I knew I had to tread carefully. If I said the wrong thing, this man could bolt, and I wouldn’t have any authority to stop him. In the end, I just shrugged. “I care. My brothers care.”
When Jayson only hunched further down on himself, I sighed and patted his leg. “Let me tell you a story.”
That got his attention. Jayson’s head picked up just enough that I saw a stunning green eye peeking out between strands of nasty hair. Rather than waiting for him to answer, I started in on the story.
“Back in Italy, there was a man. His wife and children died in an accident, and he had nothing left after paying for their burials. That same accident left this man unable to work. His legs would barely support him due to a back injury, and his hands were gnarled from nerve damage.
“This man spent sixteen years on the streets, begging for scraps, and doing his best just to make it through the next day. He sang for tips because the only things not broken about him were his mind and his voice. And when his voice was raw from singing, he would tell stories.”
I paused to urge Jayson to drink more of the ice melt.

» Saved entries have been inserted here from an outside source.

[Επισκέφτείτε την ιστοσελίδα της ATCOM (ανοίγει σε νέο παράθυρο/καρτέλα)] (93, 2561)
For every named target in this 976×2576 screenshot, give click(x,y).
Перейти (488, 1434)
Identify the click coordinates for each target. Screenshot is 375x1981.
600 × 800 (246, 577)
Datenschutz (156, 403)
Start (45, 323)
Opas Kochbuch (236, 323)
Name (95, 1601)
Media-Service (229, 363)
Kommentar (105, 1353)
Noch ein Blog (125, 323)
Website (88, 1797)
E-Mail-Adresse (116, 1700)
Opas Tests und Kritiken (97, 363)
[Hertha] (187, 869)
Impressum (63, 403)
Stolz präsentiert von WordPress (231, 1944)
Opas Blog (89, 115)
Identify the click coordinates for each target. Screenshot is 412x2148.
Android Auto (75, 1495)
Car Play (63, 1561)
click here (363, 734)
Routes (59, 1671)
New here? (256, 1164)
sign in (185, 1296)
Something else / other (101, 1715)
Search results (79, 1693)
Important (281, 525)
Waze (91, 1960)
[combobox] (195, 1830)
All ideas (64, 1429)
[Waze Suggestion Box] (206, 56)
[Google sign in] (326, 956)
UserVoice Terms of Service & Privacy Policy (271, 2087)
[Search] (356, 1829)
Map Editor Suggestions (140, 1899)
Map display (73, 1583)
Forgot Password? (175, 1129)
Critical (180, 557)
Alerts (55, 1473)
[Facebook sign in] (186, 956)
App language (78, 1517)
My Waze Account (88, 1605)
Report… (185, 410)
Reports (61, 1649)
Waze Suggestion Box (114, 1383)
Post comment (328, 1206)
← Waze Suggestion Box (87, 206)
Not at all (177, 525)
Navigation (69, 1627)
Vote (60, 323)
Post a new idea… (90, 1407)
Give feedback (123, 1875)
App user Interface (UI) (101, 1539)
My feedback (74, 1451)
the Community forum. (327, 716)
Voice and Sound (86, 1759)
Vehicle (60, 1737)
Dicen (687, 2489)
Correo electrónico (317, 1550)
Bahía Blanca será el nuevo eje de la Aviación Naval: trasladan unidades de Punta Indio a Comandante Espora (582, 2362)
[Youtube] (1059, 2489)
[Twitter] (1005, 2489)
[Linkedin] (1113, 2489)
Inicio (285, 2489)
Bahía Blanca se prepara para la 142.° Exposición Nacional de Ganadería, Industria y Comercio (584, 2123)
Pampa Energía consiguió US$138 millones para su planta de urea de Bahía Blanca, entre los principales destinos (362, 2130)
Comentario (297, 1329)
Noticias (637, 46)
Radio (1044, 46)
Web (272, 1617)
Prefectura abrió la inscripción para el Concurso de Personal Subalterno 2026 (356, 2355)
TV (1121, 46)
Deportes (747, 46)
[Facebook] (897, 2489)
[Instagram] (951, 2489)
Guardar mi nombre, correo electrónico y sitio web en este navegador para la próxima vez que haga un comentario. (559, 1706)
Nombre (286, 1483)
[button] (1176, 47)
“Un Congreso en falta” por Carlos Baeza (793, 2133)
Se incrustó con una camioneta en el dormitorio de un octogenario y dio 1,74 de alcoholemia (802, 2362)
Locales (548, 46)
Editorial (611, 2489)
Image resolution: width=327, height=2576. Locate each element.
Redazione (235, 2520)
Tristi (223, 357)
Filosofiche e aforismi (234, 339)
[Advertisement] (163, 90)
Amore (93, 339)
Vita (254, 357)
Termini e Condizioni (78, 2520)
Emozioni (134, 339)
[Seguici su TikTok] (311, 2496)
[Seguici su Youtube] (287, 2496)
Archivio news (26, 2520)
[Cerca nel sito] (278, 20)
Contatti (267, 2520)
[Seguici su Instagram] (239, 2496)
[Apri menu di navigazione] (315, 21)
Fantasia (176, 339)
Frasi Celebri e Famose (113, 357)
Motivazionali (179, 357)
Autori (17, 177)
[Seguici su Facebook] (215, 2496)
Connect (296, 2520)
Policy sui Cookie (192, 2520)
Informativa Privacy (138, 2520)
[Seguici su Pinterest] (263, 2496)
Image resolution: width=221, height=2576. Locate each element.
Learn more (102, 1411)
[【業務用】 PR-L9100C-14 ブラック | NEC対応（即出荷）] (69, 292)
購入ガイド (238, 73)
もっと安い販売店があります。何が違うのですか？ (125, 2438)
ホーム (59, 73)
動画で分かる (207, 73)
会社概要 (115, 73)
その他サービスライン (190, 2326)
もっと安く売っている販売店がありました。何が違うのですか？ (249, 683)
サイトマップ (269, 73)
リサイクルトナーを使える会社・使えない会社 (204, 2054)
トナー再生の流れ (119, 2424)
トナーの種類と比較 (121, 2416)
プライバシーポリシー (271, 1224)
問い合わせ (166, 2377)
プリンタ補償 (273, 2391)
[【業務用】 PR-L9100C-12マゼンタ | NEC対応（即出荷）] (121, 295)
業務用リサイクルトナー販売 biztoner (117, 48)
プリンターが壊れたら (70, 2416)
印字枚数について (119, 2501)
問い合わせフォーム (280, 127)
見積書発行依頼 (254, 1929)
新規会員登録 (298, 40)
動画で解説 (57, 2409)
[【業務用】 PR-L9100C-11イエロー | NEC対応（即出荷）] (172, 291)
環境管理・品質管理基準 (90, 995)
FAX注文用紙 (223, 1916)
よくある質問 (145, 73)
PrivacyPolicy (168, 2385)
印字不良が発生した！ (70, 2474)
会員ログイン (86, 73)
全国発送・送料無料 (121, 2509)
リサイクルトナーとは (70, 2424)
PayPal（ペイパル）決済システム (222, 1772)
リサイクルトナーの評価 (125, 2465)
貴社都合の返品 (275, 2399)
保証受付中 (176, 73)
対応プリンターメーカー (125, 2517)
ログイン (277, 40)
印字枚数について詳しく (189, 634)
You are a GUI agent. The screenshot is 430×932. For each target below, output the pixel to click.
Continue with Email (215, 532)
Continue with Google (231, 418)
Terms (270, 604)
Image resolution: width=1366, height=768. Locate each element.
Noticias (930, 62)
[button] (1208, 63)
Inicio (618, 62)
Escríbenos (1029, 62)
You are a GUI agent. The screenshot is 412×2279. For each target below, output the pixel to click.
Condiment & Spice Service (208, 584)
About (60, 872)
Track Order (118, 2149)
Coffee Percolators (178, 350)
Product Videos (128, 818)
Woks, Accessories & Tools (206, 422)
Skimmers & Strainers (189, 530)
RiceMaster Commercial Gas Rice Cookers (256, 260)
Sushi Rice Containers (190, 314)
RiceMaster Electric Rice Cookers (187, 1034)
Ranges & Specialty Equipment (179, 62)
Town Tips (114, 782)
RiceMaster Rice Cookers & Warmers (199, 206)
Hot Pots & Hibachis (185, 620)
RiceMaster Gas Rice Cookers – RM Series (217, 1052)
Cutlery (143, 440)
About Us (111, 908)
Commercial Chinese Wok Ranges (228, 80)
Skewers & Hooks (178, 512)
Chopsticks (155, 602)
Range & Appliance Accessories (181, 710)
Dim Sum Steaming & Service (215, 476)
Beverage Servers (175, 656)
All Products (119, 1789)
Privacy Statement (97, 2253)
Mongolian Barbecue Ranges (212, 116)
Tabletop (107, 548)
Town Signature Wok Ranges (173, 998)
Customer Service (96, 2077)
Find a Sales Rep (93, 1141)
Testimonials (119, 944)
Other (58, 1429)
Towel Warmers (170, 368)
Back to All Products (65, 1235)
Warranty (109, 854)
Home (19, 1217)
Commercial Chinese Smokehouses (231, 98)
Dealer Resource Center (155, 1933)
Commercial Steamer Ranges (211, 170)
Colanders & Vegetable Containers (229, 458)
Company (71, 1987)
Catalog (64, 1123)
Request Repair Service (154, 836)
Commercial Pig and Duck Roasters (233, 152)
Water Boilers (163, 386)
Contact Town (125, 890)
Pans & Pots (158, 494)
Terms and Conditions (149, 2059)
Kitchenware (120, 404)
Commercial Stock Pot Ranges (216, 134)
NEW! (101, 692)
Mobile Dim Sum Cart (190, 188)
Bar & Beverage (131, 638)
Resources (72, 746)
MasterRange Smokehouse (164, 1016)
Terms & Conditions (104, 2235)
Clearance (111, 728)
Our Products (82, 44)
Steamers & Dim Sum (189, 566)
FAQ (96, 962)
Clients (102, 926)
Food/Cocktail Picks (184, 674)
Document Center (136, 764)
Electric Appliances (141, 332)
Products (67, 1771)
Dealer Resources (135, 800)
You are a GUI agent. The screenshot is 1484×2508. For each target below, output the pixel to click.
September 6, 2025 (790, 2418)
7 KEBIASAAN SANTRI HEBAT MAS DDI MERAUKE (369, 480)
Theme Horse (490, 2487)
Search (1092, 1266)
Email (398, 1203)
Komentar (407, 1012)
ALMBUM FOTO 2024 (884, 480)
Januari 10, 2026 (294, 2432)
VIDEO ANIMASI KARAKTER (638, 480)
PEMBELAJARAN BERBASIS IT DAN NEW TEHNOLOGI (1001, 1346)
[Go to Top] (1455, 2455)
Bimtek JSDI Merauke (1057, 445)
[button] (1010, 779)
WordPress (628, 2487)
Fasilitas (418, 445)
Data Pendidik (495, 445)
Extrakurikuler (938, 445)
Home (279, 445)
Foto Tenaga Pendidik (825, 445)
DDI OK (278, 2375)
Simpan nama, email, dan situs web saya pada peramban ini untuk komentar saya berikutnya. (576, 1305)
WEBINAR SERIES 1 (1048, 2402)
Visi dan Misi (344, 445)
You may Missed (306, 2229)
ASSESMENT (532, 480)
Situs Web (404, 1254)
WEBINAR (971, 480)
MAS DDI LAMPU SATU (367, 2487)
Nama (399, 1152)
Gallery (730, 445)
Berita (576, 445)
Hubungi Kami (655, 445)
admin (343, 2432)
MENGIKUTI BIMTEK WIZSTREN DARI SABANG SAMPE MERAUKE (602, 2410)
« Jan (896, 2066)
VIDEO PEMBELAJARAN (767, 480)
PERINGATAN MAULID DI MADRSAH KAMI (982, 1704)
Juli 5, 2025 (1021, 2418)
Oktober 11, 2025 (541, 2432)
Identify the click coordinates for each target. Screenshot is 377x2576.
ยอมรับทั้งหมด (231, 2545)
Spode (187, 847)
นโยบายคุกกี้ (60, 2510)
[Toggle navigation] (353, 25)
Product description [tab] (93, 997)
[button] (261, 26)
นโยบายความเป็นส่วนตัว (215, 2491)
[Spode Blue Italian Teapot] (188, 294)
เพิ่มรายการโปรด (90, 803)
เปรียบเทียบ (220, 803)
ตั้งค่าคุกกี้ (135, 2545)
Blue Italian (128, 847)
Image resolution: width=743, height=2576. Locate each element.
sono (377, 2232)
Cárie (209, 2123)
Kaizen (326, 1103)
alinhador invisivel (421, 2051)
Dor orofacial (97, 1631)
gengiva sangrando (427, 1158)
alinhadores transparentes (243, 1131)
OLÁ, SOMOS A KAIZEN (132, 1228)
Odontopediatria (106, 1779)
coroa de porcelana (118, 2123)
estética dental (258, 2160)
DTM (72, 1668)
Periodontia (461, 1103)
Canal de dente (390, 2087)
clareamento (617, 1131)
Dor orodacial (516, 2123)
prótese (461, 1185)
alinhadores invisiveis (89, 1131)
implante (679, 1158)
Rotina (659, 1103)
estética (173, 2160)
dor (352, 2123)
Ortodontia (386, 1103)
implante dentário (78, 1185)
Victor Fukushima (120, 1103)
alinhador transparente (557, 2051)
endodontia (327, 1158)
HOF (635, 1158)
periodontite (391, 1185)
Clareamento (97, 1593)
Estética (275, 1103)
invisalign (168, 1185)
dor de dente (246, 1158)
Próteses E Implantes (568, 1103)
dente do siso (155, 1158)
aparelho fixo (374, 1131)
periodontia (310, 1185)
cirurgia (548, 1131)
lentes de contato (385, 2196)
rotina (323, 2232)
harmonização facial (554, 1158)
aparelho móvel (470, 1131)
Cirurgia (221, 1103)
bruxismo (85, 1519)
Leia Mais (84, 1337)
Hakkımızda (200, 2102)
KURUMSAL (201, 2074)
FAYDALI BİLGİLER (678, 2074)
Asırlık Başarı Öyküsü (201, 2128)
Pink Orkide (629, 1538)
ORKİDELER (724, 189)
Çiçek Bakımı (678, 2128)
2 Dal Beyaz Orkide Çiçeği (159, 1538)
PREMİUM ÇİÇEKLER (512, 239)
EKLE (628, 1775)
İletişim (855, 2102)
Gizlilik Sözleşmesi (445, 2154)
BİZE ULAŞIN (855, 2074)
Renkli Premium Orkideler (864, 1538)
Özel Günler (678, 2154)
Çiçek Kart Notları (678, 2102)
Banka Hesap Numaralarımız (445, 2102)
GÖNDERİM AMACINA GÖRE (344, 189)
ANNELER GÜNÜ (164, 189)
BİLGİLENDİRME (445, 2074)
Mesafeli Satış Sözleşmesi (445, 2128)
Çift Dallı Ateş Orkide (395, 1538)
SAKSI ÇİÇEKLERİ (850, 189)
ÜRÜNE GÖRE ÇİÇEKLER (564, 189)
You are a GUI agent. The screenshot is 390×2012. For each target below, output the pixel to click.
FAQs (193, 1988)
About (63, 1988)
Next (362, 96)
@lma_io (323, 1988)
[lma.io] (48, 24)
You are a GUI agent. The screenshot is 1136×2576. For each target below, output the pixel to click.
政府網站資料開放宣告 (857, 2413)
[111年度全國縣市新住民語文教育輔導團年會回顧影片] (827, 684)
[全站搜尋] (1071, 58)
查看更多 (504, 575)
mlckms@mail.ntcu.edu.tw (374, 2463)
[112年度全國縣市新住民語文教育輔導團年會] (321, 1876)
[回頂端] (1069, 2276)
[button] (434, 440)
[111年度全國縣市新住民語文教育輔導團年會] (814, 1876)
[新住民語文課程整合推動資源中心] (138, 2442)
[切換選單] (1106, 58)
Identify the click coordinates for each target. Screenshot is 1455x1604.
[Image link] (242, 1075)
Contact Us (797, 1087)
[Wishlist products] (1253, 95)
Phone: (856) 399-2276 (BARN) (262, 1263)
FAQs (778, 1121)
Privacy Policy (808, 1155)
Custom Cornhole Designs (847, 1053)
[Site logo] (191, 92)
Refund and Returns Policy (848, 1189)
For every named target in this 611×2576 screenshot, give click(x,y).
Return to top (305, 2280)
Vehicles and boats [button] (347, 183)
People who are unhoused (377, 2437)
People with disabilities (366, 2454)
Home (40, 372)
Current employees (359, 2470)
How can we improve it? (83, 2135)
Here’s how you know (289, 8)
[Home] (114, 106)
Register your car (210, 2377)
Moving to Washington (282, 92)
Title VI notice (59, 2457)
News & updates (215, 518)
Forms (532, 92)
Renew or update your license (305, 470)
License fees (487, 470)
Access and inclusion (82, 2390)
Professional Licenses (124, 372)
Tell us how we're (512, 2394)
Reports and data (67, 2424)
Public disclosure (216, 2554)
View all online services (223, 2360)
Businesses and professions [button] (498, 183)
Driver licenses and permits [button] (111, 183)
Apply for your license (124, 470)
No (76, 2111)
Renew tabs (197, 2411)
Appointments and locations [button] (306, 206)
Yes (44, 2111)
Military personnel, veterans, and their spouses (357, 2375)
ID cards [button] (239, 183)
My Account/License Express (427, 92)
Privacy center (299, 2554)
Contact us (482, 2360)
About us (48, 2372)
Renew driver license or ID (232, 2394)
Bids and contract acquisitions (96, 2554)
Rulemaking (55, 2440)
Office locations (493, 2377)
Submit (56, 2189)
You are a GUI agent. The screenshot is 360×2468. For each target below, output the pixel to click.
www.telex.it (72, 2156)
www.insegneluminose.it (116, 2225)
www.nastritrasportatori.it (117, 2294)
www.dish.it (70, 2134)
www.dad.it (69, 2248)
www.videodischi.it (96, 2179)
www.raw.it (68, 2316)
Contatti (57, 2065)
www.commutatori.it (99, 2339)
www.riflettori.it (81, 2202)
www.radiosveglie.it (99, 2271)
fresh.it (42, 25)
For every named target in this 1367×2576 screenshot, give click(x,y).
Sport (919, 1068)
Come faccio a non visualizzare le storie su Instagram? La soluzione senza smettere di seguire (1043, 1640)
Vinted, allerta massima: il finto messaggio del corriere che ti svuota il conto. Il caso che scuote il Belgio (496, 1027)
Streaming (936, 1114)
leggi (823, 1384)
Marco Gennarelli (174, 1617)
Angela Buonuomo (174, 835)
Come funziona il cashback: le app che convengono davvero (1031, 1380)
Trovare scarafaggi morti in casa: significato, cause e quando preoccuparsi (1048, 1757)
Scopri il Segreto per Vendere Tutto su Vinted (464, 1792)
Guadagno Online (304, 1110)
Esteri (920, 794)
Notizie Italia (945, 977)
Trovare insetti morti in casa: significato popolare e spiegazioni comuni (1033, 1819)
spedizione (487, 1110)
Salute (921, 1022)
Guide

When he’d drained what was in the plastic cup, I continued. “One day a woman sat next to him. She wore a fine pink dress, shiny shoes, and had pearls about her neck. She was dressed in her Sunday best, having just come from Church down the road.
“The man had seen her many days, standing on the edge of the sparse crowd to listen to him sing or spin a tale, but she had never approached him. This day, she laid a hand on his back and said, ‘Come home to supper, sir.’ And she wouldn’t take no for an answer.
“Three weeks later, she convinced him to live with her, which was scandalous at the time. A single woman didn’t allow a man to live with her, but she was undeterred. She claimed God had told her this man was special.
“And three years later, they were married. She had gotten him a job teaching music in the local school, helping him regain his confidence. She got him involved in the Church choir. And in those three years, she showed him that no matter what life did to him or with him, he was worthy of love and respect.”
Jayson toyed with the edge of his blanket and sighed. “Nice story.”
“Thanks. That man was Giuseppe Giordano, my great-great-great-great grandfather. The woman was Sofia Bordonaro, a Sicilian who had moved to Italy to ‘find herself’. Without her, my brothers and I wouldn’t exist.”
“Sounds like a reverse Cinderella story,” Jayson said softly. “It’s romantic.”
I shrugged. “It is. But, romance aside, it has a good moral: No matter what life throws at you, you are worthy of respect and love.” I stared hard at him and smiled. “I am a capable man. The fact that I can, at will, rearrange my schedule to lean against a lamp post almost every day to listen to a homeless man sing and play the violin means I can help that man find a better life. Call it ‘paying it forward’ a few generations late.”